The cash-strapped for­mer Soviet na­tion must strike a debt restruc­tur­ing agree­ment be­fore it is due to make prin­ci­pal and in­ter­est pay­ments of more than US$500 mil­lion on a Eurobond ma­tur­ing on Sept. 23.

Franklin Tem­ple­ton and three other U.S. fi­nan­cial ti­tans own about two-thirds of the debt upon which Ukraine is try­ing to find sav­ings of US$15.3 bil­lion over the com­ing four years.

That tar­get is part of a US$40bil­lion global pack­age the In­ter­na­tional Mon­e­tary Fund patched up to help Ukraine weather an eco­nomic im­plo­sion that is be­ing ex­as­per­ated by the pro-Rus­sian re­volt in its in­dus­trial east.

Jaresko’s of­fice sub­mit­ted Tues­day a re­vised of­fer to the bond­hold­ers that it said was “fully in com­pli­ance with the tar­gets of the IMF-sup­ported pro­gram.”

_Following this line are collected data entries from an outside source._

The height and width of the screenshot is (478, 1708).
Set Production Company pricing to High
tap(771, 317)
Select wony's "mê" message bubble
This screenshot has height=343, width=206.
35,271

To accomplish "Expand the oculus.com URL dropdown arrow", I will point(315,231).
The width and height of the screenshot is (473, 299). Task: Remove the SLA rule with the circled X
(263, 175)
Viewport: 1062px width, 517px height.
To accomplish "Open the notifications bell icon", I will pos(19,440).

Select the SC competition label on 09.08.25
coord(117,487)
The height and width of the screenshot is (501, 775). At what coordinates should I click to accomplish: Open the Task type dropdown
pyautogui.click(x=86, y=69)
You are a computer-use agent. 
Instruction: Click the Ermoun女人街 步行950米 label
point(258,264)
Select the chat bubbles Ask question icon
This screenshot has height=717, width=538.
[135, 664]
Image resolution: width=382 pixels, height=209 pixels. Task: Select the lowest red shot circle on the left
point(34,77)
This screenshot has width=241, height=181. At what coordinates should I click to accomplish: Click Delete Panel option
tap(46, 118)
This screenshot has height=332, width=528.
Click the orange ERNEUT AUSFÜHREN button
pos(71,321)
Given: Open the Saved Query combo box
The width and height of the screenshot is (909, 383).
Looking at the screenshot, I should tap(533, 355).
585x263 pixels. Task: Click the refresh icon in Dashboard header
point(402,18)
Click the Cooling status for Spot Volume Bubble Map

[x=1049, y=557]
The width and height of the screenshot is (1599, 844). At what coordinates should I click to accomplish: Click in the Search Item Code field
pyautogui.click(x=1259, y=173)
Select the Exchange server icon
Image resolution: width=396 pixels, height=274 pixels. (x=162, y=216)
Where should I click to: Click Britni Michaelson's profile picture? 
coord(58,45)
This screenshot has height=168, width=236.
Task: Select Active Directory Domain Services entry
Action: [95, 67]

“This week will be decisive for the ne­go­ti­a­tions,” the Ukrainian fi­nance min­istry said.

The two sides have spent more than four months ar­gu­ing over how much of the bonds’ face value could sim­ply be writ­ten down due to Kiev’s ev­i­dent cash con­straints.

Ukraine had ini­tially sought a 40-per­cent cut. The main lenders this month came out with a counter-of­fer that would see a re­duc­tion of be­tween five and 10 per­cent of the as­sets’ orig­i­nal value un­der very strict terms.

It was not im­me­di­ately clear where the pos­si­ble mid­dle ground in the ne­go­ti­a­tions stood.